(Stored items)
....

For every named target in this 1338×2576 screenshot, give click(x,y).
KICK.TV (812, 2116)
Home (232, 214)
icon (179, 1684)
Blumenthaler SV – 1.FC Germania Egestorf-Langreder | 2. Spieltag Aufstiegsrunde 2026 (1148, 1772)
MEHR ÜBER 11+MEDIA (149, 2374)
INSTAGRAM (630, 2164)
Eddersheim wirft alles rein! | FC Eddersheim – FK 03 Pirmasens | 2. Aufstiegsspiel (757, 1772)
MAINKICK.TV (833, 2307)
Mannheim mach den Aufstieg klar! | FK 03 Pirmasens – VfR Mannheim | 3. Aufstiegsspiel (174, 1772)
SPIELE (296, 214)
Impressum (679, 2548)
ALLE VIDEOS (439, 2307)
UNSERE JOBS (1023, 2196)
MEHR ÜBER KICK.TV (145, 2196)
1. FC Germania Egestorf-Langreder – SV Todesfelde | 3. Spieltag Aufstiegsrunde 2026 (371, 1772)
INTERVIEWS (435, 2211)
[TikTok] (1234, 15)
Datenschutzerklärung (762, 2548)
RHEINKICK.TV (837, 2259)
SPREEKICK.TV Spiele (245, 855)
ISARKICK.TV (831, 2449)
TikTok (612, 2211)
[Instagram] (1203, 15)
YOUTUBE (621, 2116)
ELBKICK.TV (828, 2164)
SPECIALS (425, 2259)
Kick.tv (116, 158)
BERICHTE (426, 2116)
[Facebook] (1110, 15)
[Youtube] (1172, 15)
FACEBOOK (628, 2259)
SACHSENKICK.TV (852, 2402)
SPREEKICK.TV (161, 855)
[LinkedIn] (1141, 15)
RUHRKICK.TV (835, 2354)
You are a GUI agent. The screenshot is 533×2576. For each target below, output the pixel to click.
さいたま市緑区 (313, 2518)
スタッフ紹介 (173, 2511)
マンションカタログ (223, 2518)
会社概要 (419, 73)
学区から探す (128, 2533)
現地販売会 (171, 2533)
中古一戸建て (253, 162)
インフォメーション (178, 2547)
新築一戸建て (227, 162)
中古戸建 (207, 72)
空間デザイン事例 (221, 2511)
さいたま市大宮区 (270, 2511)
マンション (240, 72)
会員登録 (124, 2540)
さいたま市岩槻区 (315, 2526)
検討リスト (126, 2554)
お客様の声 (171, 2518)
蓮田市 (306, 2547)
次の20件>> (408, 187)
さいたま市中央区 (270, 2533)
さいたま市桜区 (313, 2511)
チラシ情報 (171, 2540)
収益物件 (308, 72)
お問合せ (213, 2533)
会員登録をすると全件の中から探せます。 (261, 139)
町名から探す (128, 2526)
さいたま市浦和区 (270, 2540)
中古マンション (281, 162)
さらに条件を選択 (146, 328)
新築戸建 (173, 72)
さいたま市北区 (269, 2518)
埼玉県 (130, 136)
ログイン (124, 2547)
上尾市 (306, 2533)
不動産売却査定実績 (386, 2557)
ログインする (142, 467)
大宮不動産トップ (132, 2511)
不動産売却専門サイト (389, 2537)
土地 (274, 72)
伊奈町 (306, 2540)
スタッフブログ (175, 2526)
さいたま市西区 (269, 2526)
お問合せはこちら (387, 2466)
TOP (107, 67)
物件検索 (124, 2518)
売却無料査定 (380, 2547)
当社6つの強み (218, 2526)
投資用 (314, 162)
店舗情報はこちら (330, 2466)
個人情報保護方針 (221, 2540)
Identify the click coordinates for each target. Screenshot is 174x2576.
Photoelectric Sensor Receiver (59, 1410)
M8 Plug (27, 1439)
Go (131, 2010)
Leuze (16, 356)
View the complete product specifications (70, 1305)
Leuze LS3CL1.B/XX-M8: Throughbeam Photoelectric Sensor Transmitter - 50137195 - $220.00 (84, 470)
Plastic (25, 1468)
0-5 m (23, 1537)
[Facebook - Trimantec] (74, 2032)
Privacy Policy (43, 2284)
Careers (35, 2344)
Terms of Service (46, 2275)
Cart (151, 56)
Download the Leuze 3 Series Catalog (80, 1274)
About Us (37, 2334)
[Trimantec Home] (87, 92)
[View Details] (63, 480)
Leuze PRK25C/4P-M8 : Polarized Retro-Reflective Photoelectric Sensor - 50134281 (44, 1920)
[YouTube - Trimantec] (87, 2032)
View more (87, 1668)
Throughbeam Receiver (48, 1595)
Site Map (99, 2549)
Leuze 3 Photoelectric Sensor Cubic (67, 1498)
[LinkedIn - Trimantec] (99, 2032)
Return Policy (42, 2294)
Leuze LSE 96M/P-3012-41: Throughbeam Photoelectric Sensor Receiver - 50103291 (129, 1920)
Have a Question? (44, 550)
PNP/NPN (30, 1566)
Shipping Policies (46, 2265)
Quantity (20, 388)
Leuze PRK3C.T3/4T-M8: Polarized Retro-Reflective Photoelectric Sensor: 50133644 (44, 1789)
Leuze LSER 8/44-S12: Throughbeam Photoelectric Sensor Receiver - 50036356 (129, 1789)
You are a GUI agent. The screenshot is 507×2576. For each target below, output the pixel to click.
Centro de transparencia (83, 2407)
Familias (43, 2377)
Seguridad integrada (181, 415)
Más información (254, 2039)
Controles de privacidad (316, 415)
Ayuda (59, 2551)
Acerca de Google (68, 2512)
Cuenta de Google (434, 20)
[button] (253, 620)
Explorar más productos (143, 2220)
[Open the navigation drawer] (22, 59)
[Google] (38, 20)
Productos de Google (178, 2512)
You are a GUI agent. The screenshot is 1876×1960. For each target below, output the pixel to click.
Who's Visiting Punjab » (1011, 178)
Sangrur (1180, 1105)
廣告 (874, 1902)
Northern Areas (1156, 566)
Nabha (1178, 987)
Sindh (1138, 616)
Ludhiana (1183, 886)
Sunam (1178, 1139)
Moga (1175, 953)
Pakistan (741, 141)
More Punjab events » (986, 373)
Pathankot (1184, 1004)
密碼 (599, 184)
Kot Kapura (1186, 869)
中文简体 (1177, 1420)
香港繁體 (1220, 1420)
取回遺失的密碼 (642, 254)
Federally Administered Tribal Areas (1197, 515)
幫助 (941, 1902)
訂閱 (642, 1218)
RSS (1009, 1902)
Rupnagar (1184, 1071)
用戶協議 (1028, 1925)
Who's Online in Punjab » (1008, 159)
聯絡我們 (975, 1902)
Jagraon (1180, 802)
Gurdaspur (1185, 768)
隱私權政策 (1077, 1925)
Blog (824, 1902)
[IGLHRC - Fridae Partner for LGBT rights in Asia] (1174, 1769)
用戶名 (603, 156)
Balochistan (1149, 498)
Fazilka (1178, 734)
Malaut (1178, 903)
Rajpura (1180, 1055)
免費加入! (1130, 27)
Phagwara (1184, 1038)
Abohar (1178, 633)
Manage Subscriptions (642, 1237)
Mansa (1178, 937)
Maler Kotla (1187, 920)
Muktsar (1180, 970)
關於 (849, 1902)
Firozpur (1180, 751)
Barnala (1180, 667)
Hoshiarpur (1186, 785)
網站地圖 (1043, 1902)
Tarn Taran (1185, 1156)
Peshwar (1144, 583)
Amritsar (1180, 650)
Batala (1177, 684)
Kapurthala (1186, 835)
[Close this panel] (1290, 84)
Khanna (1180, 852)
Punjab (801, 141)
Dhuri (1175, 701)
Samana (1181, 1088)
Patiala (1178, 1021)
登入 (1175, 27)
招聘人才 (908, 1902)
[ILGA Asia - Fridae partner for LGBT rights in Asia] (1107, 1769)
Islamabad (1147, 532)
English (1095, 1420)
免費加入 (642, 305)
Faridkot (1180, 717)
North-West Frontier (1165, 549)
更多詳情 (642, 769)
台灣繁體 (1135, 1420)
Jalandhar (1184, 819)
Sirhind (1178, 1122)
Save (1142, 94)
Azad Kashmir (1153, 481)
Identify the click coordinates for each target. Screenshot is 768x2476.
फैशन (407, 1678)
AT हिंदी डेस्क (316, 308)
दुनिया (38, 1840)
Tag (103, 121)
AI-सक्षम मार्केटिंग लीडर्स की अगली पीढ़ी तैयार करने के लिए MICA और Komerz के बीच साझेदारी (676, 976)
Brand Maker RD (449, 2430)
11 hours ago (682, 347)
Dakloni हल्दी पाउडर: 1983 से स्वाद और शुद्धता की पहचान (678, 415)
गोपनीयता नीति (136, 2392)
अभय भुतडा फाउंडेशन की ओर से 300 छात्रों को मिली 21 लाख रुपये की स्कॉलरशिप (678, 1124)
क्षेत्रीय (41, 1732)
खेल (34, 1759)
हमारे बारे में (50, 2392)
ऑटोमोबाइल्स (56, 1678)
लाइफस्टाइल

....

> _What the task requires_:
Reproduce only the lines above, starting at the line with "ELBKICK.TV (828, 2164)" and ending at the line with "Site Map (99, 2549)", exactly as written.

> _Exercise solution_:
ELBKICK.TV (828, 2164)
SPECIALS (425, 2259)
Kick.tv (116, 158)
BERICHTE (426, 2116)
[Facebook] (1110, 15)
[Youtube] (1172, 15)
FACEBOOK (628, 2259)
SACHSENKICK.TV (852, 2402)
SPREEKICK.TV (161, 855)
[LinkedIn] (1141, 15)
RUHRKICK.TV (835, 2354)
You are a GUI agent. The screenshot is 533×2576. For each target below, output the pixel to click.
さいたま市緑区 (313, 2518)
スタッフ紹介 (173, 2511)
マンションカタログ (223, 2518)
会社概要 (419, 73)
学区から探す (128, 2533)
現地販売会 (171, 2533)
中古一戸建て (253, 162)
インフォメーション (178, 2547)
新築一戸建て (227, 162)
中古戸建 (207, 72)
空間デザイン事例 (221, 2511)
さいたま市大宮区 (270, 2511)
マンション (240, 72)
会員登録 (124, 2540)
さいたま市岩槻区 (315, 2526)
検討リスト (126, 2554)
お客様の声 (171, 2518)
蓮田市 (306, 2547)
次の20件>> (408, 187)
さいたま市中央区 (270, 2533)
さいたま市桜区 (313, 2511)
チラシ情報 (171, 2540)
収益物件 (308, 72)
お問合せ (213, 2533)
会員登録をすると全件の中から探せます。 (261, 139)
町名から探す (128, 2526)
さいたま市浦和区 (270, 2540)
中古マンション (281, 162)
さらに条件を選択 (146, 328)
新築戸建 (173, 72)
さいたま市北区 (269, 2518)
埼玉県 (130, 136)
ログイン (124, 2547)
上尾市 (306, 2533)
不動産売却査定実績 (386, 2557)
ログインする (142, 467)
大宮不動産トップ (132, 2511)
不動産売却専門サイト (389, 2537)
土地 (274, 72)
伊奈町 (306, 2540)
スタッフブログ (175, 2526)
さいたま市西区 (269, 2526)
お問合せはこちら (387, 2466)
TOP (107, 67)
物件検索 (124, 2518)
売却無料査定 (380, 2547)
当社6つの強み (218, 2526)
投資用 (314, 162)
店舗情報はこちら (330, 2466)
個人情報保護方針 (221, 2540)
Identify the click coordinates for each target. Screenshot is 174x2576.
Photoelectric Sensor Receiver (59, 1410)
M8 Plug (27, 1439)
Go (131, 2010)
Leuze (16, 356)
View the complete product specifications (70, 1305)
Leuze LS3CL1.B/XX-M8: Throughbeam Photoelectric Sensor Transmitter - 50137195 - $220.00 (84, 470)
Plastic (25, 1468)
0-5 m (23, 1537)
[Facebook - Trimantec] (74, 2032)
Privacy Policy (43, 2284)
Careers (35, 2344)
Terms of Service (46, 2275)
Cart (151, 56)
Download the Leuze 3 Series Catalog (80, 1274)
About Us (37, 2334)
[Trimantec Home] (87, 92)
[View Details] (63, 480)
Leuze PRK25C/4P-M8 : Polarized Retro-Reflective Photoelectric Sensor - 50134281 (44, 1920)
[YouTube - Trimantec] (87, 2032)
View more (87, 1668)
Throughbeam Receiver (48, 1595)
Site Map (99, 2549)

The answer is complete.